Les nouvelles « petites mains » de chez Dubied
Tout bon Vallonnier le sait : l’entreprise Edouard Dubied & Cie SA était une entreprise de machines pour l’industrie textile. Vous pensiez peut-être que toutes ses machines s’étaient arrêtées au moment de la faillite de 1987 ? Eh bien non ! Une bande grandissante de passionnés s’attelle à faire revivre ce patrimoine historique artisanal sur l’ancien site de l’usine de Couvet. Refusant de le voir tomber dans l’oubli, ils proposent désormais de remonter le fil de l’histoire à la force de leurs mains et de leurs souvenirs.
Nous sommes un jeudi après-midi. Et qui dit jeudi dit aussi… jour de Courrier ! Oui, c’est vrai. Mais ce n’est pas le sujet. Le jeudi, c’est aussi le jour de la semaine où les « passionnés Dubied » se retrouvent sur l’ancien site de l’usine covassonne pour ne pas perdre le fil. Celui de l’histoire ! Catherine est dans un coin de la pièce. Elle travaille sur l’une des vieilles machines d’époque, retrouvées pour certaines en Italie. Dubied y avait ouvert deux usines durant ses belles années d’activité.
Un héritage qui se tisse
Comme une poignée d’autres dames, Catherine est l’une des rares à savoir utiliser les anciennes machines Dubied. « Je trouvais injuste de laisser tomber cet héritage dans l’oubli et c’est une façon de faire continuer cette belle page d’histoire », tisse celle qui se forme au « langage Dubied » depuis une année. « L’idée est aussi de faire des démonstrations pour les visiteurs. C’est donc véritablement une façon de faire revivre ces machines.
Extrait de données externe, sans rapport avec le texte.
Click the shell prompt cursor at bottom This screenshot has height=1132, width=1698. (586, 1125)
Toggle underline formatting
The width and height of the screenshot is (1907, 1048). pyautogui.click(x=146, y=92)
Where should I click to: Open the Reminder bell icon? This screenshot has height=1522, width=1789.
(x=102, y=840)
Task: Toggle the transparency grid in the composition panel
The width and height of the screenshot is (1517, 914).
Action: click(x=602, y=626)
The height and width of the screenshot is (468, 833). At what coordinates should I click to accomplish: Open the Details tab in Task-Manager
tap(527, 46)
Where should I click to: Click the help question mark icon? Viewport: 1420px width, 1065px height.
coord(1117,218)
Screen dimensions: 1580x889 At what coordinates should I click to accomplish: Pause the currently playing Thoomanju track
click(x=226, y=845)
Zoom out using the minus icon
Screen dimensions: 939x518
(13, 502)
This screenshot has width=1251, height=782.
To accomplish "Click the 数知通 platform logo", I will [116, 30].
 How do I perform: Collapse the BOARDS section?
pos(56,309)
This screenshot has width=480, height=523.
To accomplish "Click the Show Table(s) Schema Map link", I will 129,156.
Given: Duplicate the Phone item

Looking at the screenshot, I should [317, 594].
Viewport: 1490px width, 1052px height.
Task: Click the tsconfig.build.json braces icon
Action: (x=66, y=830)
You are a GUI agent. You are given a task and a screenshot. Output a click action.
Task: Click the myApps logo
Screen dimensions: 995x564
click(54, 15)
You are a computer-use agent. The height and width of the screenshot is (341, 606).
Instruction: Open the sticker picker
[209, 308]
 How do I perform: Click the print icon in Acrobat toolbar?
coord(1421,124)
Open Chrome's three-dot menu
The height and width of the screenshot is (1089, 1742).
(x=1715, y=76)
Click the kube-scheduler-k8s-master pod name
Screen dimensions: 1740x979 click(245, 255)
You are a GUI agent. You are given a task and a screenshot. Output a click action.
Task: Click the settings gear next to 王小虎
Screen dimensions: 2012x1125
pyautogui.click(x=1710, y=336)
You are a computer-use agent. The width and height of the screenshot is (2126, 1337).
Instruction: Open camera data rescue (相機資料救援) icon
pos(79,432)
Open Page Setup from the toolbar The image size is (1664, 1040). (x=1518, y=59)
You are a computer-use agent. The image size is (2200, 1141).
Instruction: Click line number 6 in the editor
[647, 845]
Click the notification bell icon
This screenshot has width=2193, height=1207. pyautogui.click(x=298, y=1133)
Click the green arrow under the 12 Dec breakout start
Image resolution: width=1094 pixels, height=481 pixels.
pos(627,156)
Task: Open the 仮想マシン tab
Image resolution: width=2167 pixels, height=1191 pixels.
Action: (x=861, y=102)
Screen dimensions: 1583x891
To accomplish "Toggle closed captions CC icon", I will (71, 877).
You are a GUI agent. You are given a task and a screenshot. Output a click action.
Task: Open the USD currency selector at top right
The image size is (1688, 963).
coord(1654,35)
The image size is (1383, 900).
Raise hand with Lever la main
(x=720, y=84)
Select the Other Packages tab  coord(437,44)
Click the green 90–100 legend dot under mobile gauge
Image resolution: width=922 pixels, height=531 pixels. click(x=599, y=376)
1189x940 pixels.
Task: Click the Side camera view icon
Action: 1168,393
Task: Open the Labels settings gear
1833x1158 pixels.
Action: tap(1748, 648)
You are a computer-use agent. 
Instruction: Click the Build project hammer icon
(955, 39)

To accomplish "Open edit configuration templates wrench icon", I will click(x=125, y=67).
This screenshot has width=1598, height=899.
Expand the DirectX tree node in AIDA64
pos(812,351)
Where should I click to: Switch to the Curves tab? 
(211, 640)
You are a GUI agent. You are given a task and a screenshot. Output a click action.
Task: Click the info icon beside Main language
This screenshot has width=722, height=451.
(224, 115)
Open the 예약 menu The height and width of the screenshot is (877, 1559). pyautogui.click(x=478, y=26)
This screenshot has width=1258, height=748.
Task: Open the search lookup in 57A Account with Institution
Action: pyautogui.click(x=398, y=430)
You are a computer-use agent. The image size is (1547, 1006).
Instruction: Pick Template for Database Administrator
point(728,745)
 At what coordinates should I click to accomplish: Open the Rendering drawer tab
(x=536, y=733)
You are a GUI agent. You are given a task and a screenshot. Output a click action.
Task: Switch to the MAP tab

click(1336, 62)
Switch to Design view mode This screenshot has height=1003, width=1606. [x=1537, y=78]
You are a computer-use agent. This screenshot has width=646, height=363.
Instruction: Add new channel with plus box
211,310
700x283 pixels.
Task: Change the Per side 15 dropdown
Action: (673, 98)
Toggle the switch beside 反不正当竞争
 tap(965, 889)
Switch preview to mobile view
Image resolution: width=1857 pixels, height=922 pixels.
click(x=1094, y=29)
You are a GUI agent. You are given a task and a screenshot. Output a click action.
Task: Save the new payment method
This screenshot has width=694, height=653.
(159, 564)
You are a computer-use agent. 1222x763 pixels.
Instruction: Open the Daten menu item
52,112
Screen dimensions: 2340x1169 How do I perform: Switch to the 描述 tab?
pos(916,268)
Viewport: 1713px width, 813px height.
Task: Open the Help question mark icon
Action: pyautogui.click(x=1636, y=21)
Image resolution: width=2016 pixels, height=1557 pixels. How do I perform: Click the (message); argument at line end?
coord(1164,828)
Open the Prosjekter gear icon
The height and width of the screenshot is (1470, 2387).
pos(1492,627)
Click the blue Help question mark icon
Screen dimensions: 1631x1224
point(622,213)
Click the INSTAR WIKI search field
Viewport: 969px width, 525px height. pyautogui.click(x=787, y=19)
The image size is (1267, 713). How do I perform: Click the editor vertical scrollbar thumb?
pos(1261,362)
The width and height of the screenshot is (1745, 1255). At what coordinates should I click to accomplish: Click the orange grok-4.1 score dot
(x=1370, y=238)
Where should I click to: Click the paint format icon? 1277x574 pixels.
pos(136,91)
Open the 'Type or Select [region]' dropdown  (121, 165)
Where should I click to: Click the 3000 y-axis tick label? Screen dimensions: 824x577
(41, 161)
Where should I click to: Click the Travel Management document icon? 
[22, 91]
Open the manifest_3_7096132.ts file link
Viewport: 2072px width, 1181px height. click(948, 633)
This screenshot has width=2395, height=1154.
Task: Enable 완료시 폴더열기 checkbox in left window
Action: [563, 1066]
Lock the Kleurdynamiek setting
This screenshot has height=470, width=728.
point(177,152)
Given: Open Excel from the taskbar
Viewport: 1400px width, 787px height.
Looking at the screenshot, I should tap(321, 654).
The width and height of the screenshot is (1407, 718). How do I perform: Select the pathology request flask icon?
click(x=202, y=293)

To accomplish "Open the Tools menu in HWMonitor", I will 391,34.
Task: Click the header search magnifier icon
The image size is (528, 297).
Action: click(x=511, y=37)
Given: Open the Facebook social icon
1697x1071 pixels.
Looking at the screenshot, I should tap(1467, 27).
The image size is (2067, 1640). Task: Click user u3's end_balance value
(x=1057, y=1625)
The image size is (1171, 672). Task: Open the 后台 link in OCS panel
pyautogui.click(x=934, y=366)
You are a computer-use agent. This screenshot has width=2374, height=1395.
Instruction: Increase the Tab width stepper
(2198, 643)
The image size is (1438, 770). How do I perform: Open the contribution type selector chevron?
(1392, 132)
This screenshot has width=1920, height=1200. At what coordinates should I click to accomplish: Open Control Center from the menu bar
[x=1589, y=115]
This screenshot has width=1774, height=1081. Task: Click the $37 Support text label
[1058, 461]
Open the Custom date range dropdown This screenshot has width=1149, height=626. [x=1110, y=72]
J’aimerais beaucoup que de plus jeunes tricoteuses nous rejoignent pour que ce savoir-faire ne se perde jamais. » Pour allier l’utile à l’apprentissage, Catherine et ses complices créent des petits objets du quotidien (set de table,…) qui seront ensuite vendus à la Maison de l’industrie de Noiraigue.
Luigi, l’ancien mécano de chez Dubied
Pour aider les volontaires à se familiariser avec ces imposantes machines, des photocopies de vieux modes d’emploi sont à disposition. « Nous avons aussi un cahier de cours élaboré par d’anciens tricoteurs Dubied. C’est très instructif pour nous. » Un peu plus loin, nous trouvons Luigi, lunettes de protection sur les yeux. Il est en train de préparer à la mise en route l’énorme machine Wevenit A24. Son expertise est précieuse puisque c’est un ancien mécano de machines Dubied. « Je ne suis pas forcément beaucoup connu au Vallon parce que j’ai parcouru le monde dans le cadre de mon ancienne activité », se souvient le retraité.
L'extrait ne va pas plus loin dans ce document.